REQUIRED TASK - Rewrite everything from the line containing "1300x564 pixels. Task: Open" down to the end of the material, substituting "avatar" for "profile picture" and leaving all else unchanged.

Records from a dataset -
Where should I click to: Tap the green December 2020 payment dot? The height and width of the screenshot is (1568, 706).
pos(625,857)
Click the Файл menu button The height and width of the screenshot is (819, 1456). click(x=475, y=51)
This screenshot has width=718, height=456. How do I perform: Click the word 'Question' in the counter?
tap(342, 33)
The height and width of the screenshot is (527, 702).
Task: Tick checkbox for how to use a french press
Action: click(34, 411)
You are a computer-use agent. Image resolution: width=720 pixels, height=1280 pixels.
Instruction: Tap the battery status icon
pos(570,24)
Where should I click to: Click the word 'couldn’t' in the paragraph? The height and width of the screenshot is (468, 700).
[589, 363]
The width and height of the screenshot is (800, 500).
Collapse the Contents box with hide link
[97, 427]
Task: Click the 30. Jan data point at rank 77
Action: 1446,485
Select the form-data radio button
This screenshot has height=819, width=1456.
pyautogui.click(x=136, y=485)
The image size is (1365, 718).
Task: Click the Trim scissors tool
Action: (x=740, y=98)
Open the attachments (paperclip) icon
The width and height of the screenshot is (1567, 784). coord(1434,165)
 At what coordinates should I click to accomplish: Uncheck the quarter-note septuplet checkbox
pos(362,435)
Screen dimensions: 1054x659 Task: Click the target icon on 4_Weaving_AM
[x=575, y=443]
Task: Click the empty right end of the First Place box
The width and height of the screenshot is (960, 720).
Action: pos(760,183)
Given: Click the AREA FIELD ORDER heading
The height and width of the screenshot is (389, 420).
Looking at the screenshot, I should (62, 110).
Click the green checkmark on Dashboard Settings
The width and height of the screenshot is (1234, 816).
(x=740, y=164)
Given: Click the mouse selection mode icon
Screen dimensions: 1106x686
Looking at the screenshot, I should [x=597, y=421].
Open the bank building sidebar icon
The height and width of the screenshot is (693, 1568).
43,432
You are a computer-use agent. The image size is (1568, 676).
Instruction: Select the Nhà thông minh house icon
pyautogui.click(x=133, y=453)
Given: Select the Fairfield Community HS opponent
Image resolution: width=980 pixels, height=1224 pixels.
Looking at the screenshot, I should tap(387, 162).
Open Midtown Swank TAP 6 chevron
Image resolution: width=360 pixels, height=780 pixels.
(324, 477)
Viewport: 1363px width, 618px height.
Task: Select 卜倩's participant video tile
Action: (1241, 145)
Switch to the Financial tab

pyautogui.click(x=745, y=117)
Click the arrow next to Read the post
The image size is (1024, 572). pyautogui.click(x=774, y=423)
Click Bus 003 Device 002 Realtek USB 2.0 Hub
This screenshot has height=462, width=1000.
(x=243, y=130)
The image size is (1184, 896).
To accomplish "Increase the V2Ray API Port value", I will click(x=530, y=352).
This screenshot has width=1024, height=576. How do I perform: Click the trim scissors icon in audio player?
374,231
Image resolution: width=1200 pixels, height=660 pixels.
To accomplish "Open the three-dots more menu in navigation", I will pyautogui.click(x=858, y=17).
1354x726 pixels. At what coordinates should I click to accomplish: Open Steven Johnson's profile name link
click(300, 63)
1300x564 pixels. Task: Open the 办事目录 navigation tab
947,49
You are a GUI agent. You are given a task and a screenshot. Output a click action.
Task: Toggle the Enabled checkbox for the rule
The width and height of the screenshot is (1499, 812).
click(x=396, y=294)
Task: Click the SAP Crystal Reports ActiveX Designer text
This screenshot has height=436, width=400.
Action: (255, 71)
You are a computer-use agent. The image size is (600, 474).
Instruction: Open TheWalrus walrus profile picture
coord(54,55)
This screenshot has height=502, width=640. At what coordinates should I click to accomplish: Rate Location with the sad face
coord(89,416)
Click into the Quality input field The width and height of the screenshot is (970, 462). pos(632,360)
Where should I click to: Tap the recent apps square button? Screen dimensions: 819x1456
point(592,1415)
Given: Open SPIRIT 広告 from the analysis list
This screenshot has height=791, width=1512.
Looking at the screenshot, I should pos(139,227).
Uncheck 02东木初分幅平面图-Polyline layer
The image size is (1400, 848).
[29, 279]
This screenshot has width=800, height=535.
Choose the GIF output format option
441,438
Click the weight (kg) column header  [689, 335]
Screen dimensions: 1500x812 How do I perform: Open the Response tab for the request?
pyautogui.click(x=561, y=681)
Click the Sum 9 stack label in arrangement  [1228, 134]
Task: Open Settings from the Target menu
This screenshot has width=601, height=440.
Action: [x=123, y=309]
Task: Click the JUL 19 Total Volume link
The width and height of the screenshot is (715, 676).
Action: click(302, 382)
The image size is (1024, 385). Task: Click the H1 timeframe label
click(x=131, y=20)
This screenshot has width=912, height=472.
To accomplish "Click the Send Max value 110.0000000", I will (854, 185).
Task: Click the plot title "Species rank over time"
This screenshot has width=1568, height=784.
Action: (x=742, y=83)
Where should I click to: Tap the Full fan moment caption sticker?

WRITTEN REPLY -
1300x564 pixels. Task: Open the 办事目录 navigation tab
947,49
You are a GUI agent. You are given a task and a screenshot. Output a click action.
Task: Toggle the Enabled checkbox for the rule
The width and height of the screenshot is (1499, 812).
click(x=396, y=294)
Task: Click the SAP Crystal Reports ActiveX Designer text
This screenshot has height=436, width=400.
Action: (255, 71)
You are a computer-use agent. The image size is (600, 474).
Instruction: Open TheWalrus walrus avatar
coord(54,55)
This screenshot has height=502, width=640. At what coordinates should I click to accomplish: Rate Location with the sad face
coord(89,416)
Click into the Quality input field The width and height of the screenshot is (970, 462). pos(632,360)
Where should I click to: Tap the recent apps square button? Screen dimensions: 819x1456
point(592,1415)
Given: Open SPIRIT 広告 from the analysis list
This screenshot has height=791, width=1512.
Looking at the screenshot, I should pos(139,227).
Uncheck 02东木初分幅平面图-Polyline layer
The image size is (1400, 848).
[29, 279]
This screenshot has width=800, height=535.
Choose the GIF output format option
441,438
Click the weight (kg) column header  [689, 335]
Screen dimensions: 1500x812 How do I perform: Open the Response tab for the request?
pyautogui.click(x=561, y=681)
Click the Sum 9 stack label in arrangement  [1228, 134]
Task: Open Settings from the Target menu
This screenshot has width=601, height=440.
Action: [x=123, y=309]
Task: Click the JUL 19 Total Volume link
The width and height of the screenshot is (715, 676).
Action: click(302, 382)
The image size is (1024, 385). Task: Click the H1 timeframe label
click(x=131, y=20)
This screenshot has width=912, height=472.
To accomplish "Click the Send Max value 110.0000000", I will (854, 185).
Task: Click the plot title "Species rank over time"
This screenshot has width=1568, height=784.
Action: (x=742, y=83)
Where should I click to: Tap the Full fan moment caption sticker?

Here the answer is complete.